### Written exercise
Please lay out the data below as a Markdown table with the columns No. and Line, one numbered row for each line and no rows for blank lines. Leave the pictures out.

### Dataset
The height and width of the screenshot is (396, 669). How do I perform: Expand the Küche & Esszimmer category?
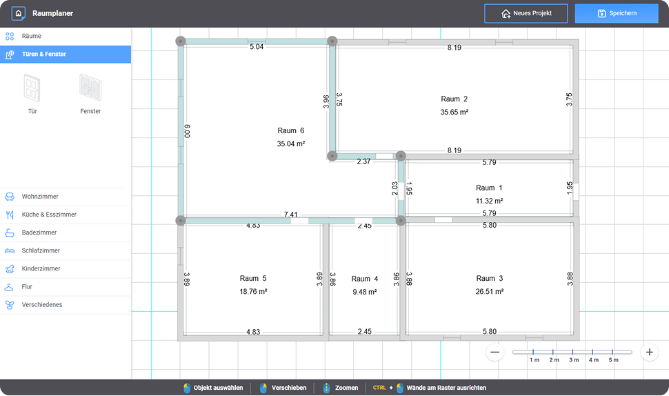pos(49,215)
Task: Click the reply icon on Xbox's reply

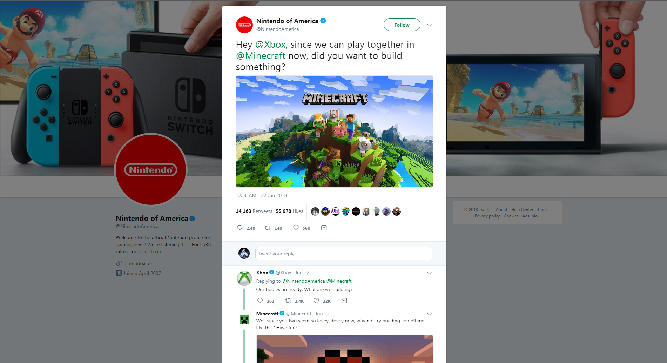Action: [260, 301]
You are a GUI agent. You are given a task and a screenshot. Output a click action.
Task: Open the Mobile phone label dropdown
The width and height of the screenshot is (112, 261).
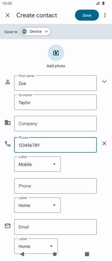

### The result
| No. | Line |
|---|---|
| 1 | The height and width of the screenshot is (396, 669). How do I perform: Expand the Küche & Esszimmer category? |
| 2 | pos(49,215) |
| 3 | Task: Click the reply icon on Xbox's reply |
| 4 | Action: [260, 301] |
| 5 | You are a GUI agent. You are given a task and a screenshot. Output a click action. |
| 6 | Task: Open the Mobile phone label dropdown |
| 7 | The width and height of the screenshot is (112, 261). |